Task brief = Begin at the first line of the records below and, please, give each line again exactly until the line with "Open daynadoonie profile link" is included.

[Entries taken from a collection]
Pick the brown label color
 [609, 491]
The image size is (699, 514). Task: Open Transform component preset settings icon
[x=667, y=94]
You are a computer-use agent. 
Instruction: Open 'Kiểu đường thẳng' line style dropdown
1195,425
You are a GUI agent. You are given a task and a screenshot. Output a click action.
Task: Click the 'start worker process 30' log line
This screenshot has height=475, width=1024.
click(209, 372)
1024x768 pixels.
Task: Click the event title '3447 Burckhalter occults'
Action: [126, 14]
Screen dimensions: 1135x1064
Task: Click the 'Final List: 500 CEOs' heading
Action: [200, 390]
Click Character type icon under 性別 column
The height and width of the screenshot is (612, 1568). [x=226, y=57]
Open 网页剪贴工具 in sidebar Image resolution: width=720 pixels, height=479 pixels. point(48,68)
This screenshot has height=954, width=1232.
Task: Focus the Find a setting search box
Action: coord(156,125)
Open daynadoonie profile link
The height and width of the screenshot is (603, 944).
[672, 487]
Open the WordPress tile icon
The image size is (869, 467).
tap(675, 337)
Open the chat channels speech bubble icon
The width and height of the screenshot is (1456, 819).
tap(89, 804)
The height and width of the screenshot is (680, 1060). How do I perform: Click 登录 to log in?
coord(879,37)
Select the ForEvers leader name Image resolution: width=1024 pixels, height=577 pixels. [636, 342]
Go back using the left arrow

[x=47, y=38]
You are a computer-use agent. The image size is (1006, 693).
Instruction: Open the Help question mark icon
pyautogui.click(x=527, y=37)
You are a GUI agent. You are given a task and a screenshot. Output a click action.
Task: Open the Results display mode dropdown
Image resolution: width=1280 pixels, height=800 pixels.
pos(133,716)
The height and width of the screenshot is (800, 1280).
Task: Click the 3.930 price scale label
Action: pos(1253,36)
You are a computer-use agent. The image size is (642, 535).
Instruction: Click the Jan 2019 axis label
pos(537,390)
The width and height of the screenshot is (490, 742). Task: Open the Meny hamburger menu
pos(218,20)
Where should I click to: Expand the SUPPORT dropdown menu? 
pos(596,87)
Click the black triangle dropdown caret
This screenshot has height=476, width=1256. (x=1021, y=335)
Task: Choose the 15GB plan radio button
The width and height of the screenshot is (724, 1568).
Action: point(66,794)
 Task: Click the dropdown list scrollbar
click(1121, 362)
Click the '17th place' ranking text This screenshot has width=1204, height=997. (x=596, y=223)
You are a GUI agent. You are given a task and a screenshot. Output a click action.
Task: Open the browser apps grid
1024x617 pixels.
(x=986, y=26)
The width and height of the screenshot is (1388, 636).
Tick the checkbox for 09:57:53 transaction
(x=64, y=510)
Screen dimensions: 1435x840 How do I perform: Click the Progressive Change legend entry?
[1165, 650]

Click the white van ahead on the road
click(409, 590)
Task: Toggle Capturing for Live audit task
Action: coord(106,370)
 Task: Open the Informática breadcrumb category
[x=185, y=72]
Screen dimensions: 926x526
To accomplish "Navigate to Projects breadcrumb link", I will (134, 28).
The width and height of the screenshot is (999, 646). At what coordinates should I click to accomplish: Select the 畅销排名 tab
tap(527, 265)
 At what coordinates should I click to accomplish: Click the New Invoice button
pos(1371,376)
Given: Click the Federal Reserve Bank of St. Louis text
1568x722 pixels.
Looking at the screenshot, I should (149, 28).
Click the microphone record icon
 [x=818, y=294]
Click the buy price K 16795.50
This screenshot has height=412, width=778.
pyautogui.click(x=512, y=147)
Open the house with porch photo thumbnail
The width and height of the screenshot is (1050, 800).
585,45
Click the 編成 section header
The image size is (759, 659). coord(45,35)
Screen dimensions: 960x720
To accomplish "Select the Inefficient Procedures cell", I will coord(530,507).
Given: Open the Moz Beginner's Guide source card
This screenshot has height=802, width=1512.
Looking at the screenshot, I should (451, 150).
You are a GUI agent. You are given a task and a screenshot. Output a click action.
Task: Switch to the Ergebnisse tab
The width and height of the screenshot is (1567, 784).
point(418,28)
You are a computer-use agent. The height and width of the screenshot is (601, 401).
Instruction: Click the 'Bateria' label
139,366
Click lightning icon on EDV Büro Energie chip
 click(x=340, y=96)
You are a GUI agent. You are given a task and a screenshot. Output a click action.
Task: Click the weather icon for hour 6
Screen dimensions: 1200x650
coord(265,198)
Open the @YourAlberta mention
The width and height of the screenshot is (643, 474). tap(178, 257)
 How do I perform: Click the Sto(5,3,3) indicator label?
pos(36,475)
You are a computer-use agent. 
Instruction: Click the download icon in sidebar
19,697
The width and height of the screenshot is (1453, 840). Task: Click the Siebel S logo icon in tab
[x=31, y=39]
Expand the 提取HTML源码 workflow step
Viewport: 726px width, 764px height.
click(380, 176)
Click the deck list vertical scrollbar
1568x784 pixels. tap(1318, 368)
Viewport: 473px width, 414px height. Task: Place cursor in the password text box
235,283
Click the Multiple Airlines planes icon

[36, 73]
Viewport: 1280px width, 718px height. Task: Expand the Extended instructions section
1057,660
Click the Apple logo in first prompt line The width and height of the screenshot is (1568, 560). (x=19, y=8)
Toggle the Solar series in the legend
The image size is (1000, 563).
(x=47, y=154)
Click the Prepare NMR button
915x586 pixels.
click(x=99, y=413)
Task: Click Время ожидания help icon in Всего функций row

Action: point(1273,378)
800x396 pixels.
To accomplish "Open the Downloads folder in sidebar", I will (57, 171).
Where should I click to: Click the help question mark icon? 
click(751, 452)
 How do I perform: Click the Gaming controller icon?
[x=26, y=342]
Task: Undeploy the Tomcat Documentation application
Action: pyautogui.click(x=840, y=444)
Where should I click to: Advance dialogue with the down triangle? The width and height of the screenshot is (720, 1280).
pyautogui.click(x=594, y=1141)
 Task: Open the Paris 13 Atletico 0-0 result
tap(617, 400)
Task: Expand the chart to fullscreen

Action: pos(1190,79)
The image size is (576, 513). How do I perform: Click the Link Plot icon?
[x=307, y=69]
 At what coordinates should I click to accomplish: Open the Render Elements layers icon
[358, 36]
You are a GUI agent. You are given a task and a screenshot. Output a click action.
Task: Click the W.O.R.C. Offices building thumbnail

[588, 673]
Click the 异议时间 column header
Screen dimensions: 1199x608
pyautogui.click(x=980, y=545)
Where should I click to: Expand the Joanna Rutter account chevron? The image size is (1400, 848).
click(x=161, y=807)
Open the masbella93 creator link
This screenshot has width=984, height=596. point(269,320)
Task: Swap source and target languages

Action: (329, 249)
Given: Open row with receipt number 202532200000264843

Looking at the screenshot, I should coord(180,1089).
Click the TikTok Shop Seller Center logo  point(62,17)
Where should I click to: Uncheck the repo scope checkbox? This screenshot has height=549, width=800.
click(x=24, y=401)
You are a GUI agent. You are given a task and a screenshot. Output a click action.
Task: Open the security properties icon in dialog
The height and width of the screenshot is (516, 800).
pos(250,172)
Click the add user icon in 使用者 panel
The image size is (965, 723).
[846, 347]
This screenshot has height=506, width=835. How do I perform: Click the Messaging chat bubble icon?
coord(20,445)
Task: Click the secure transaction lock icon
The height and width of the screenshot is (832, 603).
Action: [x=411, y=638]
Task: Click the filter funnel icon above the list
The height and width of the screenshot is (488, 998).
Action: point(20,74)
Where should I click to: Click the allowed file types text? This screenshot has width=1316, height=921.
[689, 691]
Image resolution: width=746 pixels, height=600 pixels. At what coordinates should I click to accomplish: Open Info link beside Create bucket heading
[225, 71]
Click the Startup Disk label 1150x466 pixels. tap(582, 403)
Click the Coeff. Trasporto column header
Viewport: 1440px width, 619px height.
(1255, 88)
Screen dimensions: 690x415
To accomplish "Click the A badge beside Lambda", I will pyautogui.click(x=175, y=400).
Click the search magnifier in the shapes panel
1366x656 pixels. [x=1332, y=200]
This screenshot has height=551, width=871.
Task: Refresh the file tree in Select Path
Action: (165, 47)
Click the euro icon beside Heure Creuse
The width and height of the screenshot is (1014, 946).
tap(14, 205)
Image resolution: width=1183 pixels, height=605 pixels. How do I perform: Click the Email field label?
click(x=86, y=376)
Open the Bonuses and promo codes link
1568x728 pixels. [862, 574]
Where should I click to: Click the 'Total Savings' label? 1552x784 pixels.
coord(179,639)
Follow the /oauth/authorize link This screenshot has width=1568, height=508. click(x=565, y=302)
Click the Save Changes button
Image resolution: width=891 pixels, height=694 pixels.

Exercise solution =
Pick the brown label color
 [609, 491]
The image size is (699, 514). Task: Open Transform component preset settings icon
[x=667, y=94]
You are a computer-use agent. 
Instruction: Open 'Kiểu đường thẳng' line style dropdown
1195,425
You are a GUI agent. You are given a task and a screenshot. Output a click action.
Task: Click the 'start worker process 30' log line
This screenshot has height=475, width=1024.
click(209, 372)
1024x768 pixels.
Task: Click the event title '3447 Burckhalter occults'
Action: [126, 14]
Screen dimensions: 1135x1064
Task: Click the 'Final List: 500 CEOs' heading
Action: [200, 390]
Click Character type icon under 性別 column
The height and width of the screenshot is (612, 1568). [x=226, y=57]
Open 网页剪贴工具 in sidebar Image resolution: width=720 pixels, height=479 pixels. point(48,68)
This screenshot has height=954, width=1232.
Task: Focus the Find a setting search box
Action: coord(156,125)
Open daynadoonie profile link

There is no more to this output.